[Enkele regels]
########
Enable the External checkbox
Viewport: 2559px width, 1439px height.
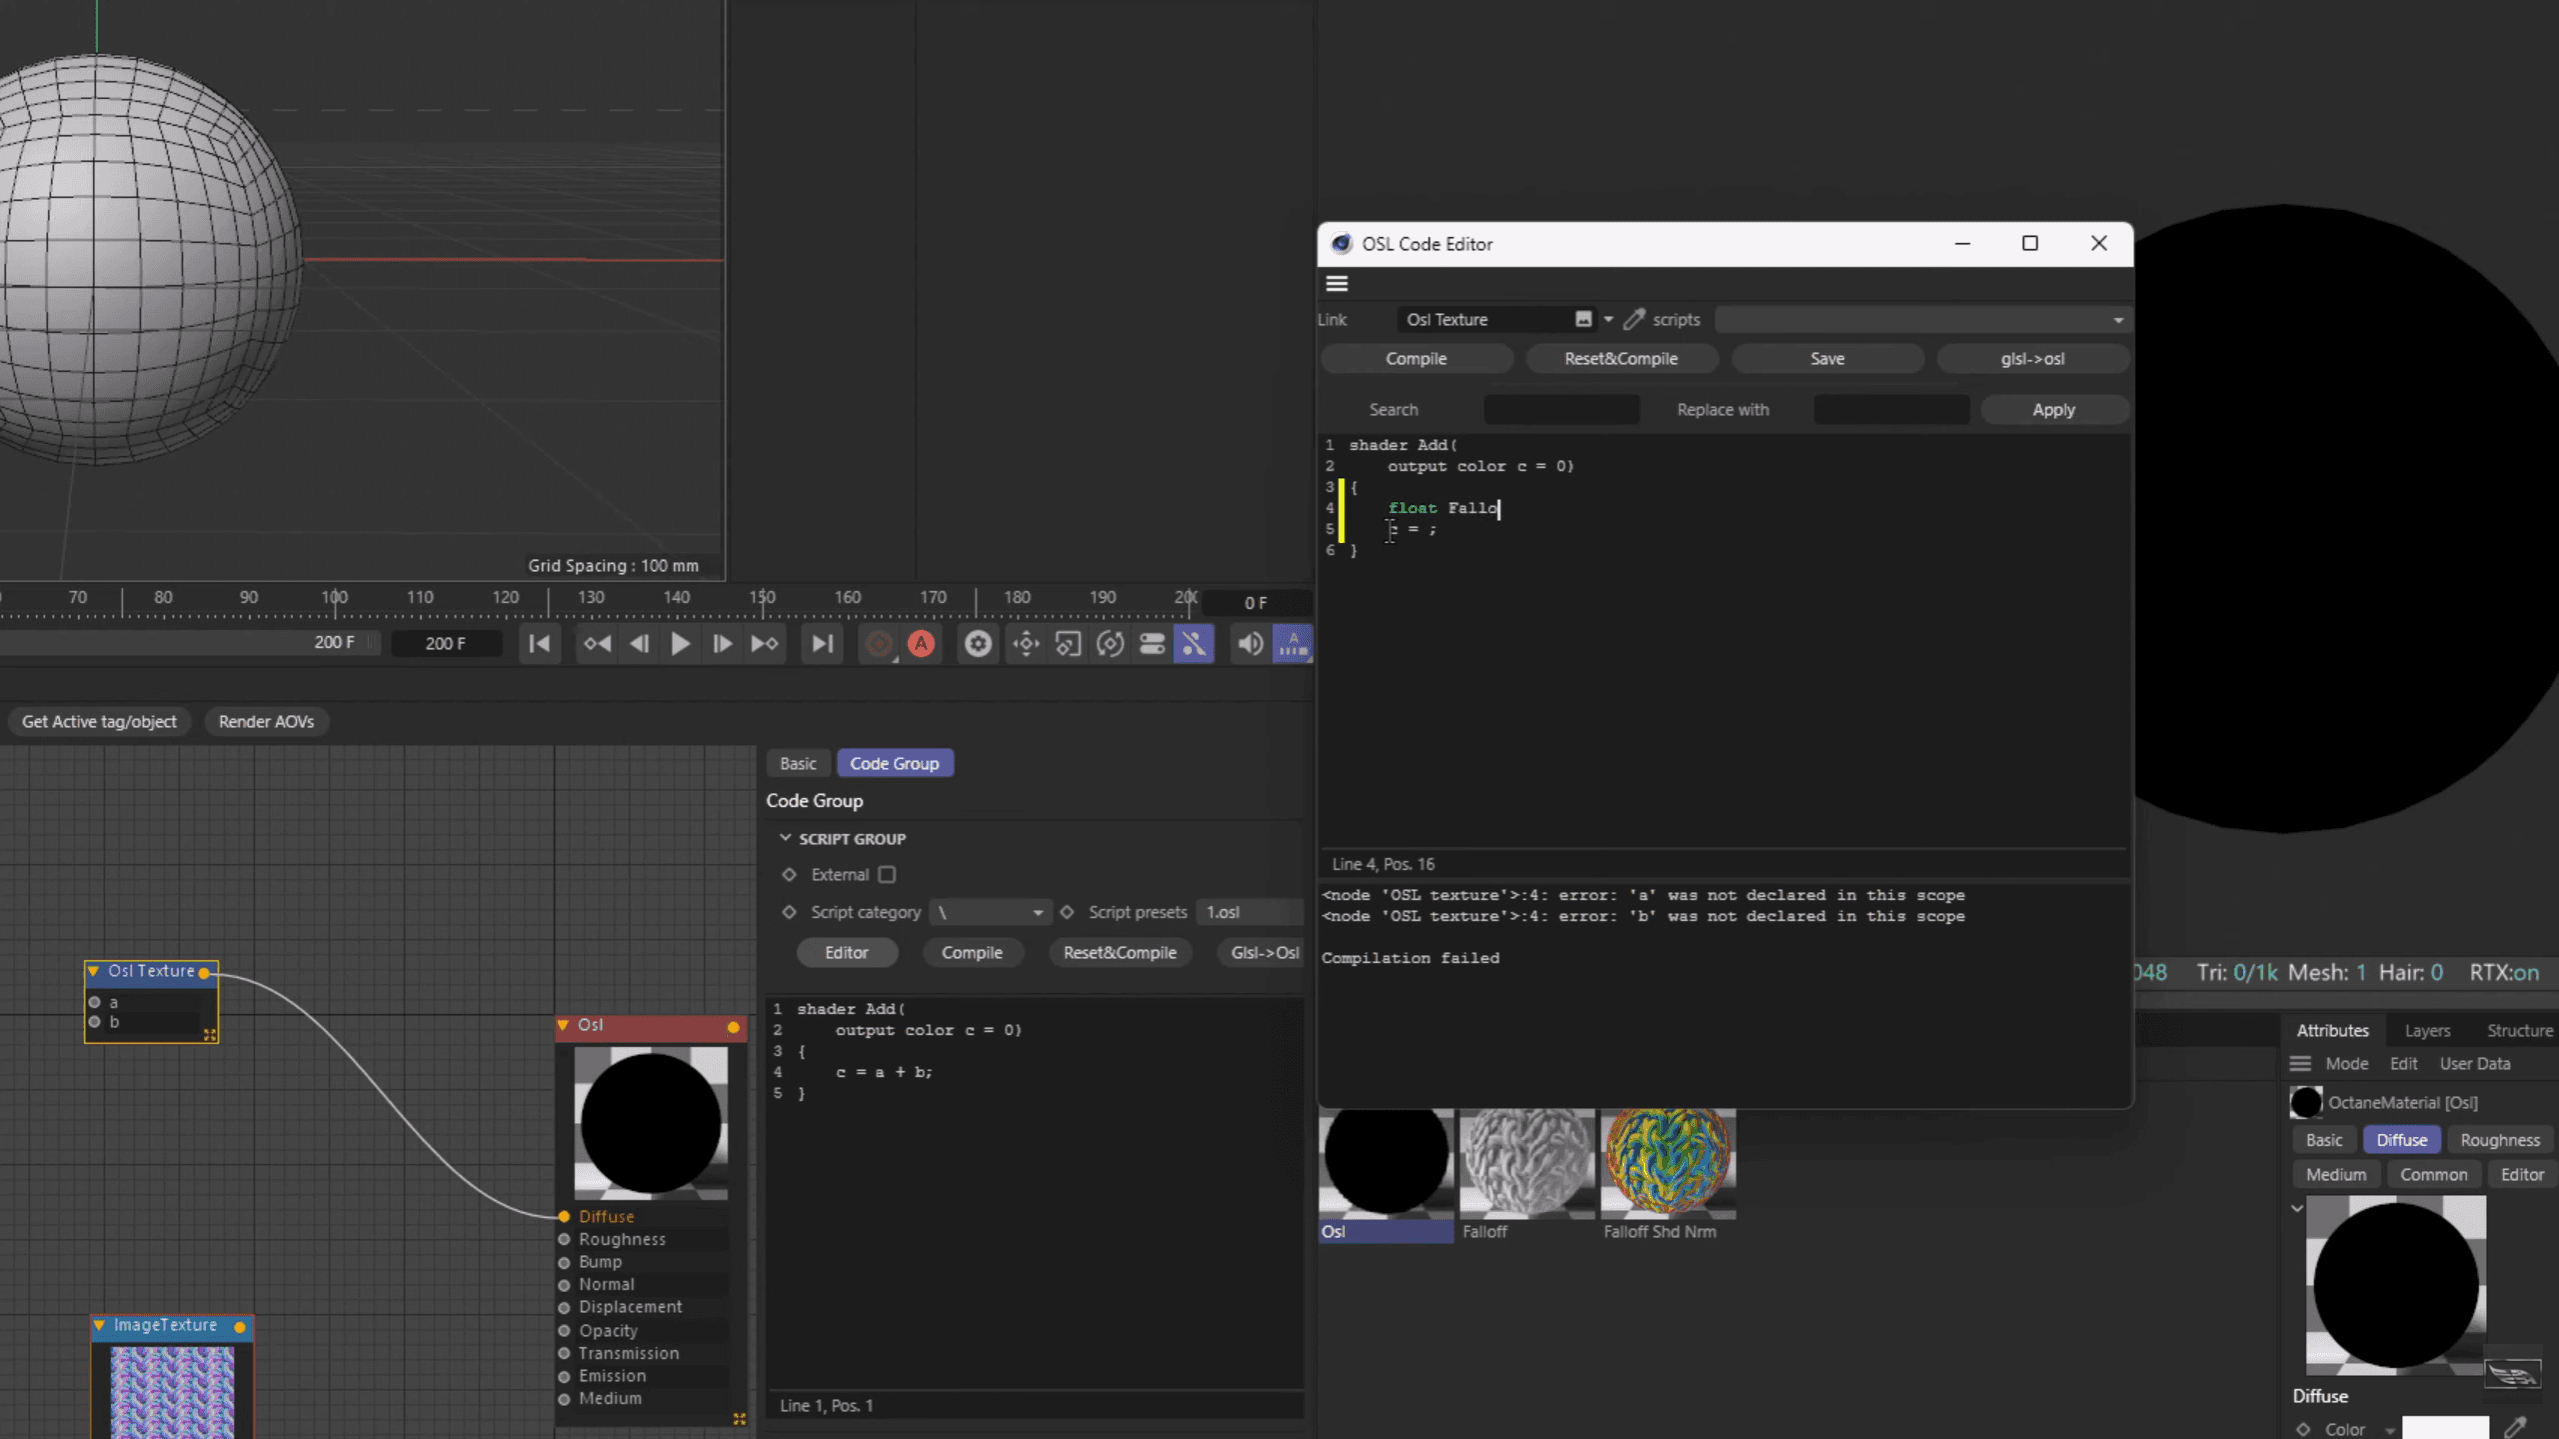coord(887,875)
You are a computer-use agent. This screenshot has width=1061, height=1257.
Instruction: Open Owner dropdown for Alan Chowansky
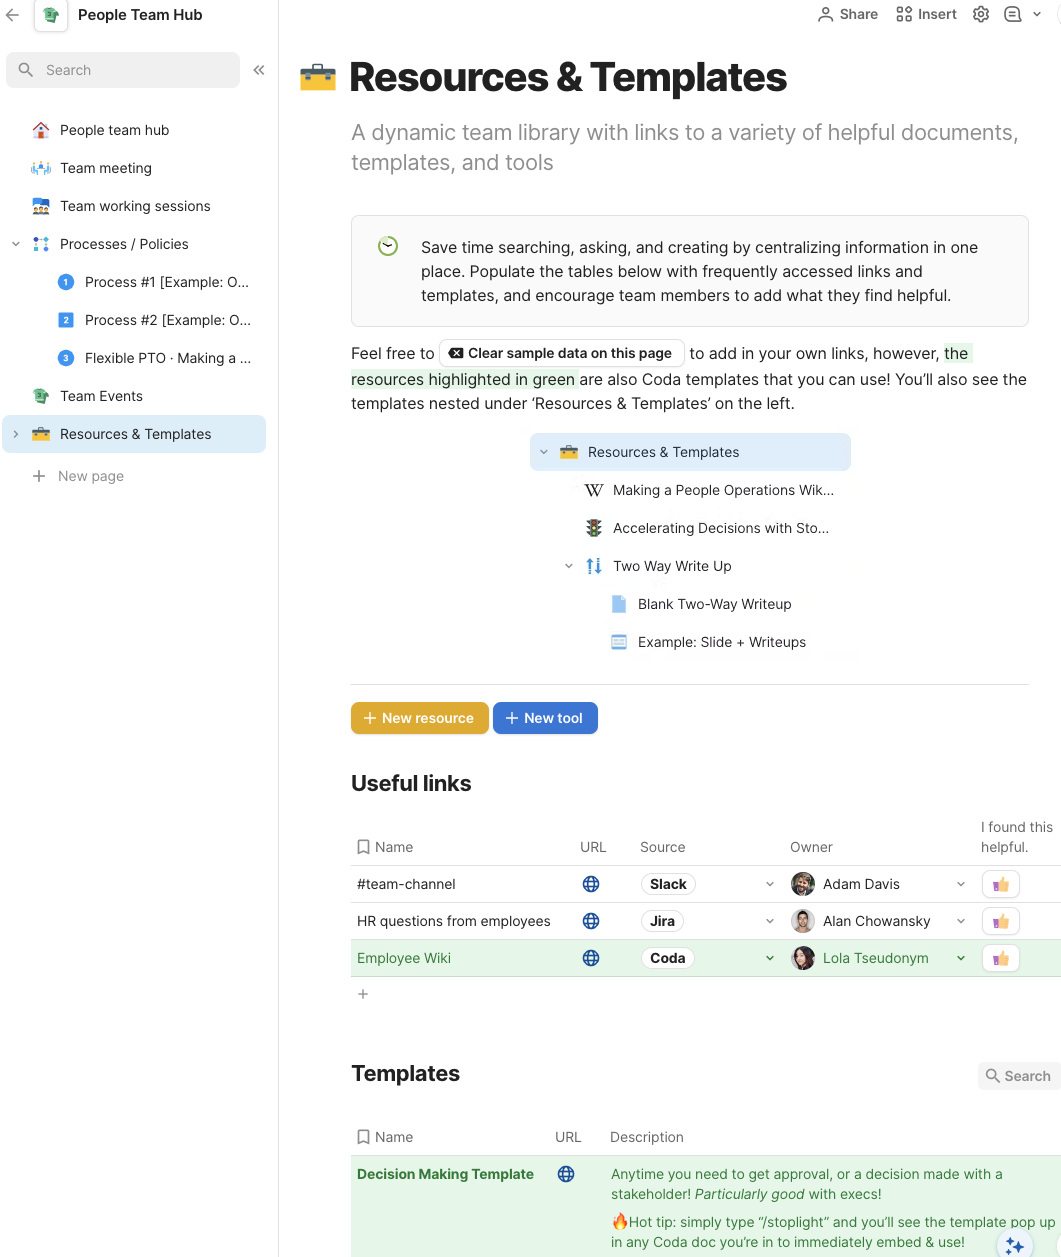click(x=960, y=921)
########
> **OPDRACHT**: Kopieer alle regels hierboven letterlijk en laat de afbeeldingen weg.

> **UITWERKING**:
Enable the External checkbox
Viewport: 2559px width, 1439px height.
coord(887,875)
You are a computer-use agent. This screenshot has width=1061, height=1257.
Instruction: Open Owner dropdown for Alan Chowansky
click(x=960, y=921)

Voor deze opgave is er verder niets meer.